Alfonso me dejó en la plaza principal de Reynosa, una explanada frente al Ayuntamiento, donde pueden verse grupos de emigrantes que esperan a su pollero, o que hacen tiempo en lo que llega la noche para cruzar el río, o que simplemente no tienen otra cosa mejor que hacer y caminan en círculos para desconcertar a la canícula. "Buena suerte", me dijo Alfonso, y desapareció con su coche en medio de un terregal.
Muy cerca de la plaza estaba el albergue Guadalupano, una institución parecida a la que lleva el padre Pellizzari en Nuevo Laredo, que también vive de la caridad y de la buena voluntad de los vecinos. Después de pasearme por la plaza procurando no asfixiarme con los cuarenta y tantos grados de calor, fui a visitar a Fortino López Balcazar, que es presidente de una ONG (Asonprodeh), y presta su experiencia y su sabiduría al albergue Guadalupano. En una breve conversación que tuvimos en su oficina, junto a otro ventilador tosigoso, Fortino amplió el espectro de la tragedia: "En la frontera sur de México la cosa está peor que en la frontera con los Estados Unidos, porque en el sur la extorsión al inmigrante es una forma de vida para las autoridades; y no sólo de ellas, porque también están involucradas las bandas delictivas como los Mara Salvatruchas. La ley es muy clara en México; la única autoridad federal que puede intervenir en el aseguramiento de los inmigrantes es el Instituto Nacional de Migración, de acuerdo con el artículo 11 constitucional; pero resulta que aquí cualquier autoridad hace lo mismo. En Estados Unidos hay más control porque ahí nada más interviene la guardia fronteriza, pero aquí en México tenemos al ejército, a la Agencia federal de Investigación, a la Policía Federal Preventiva, a la Federal de Caminos y a la Preventiva municipal".

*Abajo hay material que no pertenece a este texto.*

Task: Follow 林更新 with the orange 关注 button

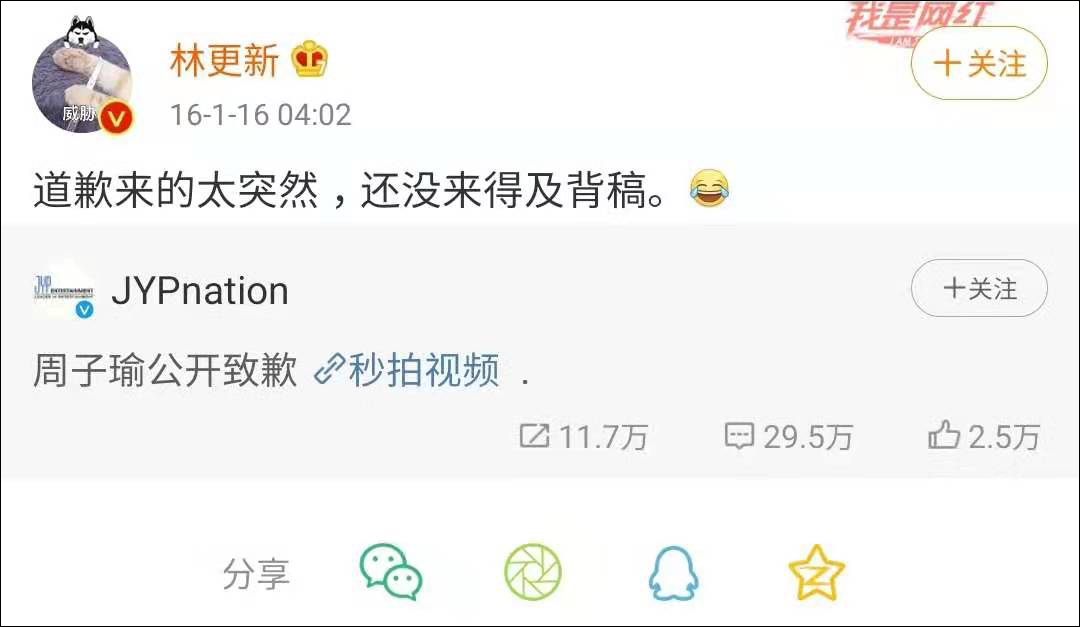Action: (x=979, y=63)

Después del monólogo brutal que vertió Fortino en mi magnetófono, una mujer con facha de monja me llevó a conocer el albergue. Me asomé, con el corazón encogido, a una habitación hirviente y oscura donde dormitaban algunas personas; una de ellas, según me dijo la mujer, estaba muriendo de sida. Luego me llevó a los baños, al comedor y a la cocina, y cuando salíamos al patio vi a un muchacho que barría el piso y a otro que pasaba un trapo por una ventana: parecían dos autómatas y proyectaban un desánimo que me hizo acercarme y preguntarles qué les pasaba. Entonces, sin interrumpir su faena desanimada, me contaron que habían llegado el día anterior de Veracruz guiados por un pollero que les había cobrado cinco mil dólares a cada uno por pasarlos a Estados Unidos, y que en la noche habían ido al río: "Nos hizo meternos en unas ruedas de coche que ya tenía preparadas ahí en la orilla, amarradas una con otra; y en lugar de meterse al agua para tirar de nosotros hasta el otro lado, nos empujó y la corriente empezó a llevarnos". Los dos emigrantes veracruzanos se fueron río abajo y dos o tres kilómetros después la corriente los depositó en la orilla, pero del lado mexicano. Dejaron las ruedas y caminaron sin rumbo durante varias horas hasta que vieron a lo lejos el resplandor de Reynosa; cuando iban llegando a la ciudad, una señora los subió a su coche y los llevó al albergue.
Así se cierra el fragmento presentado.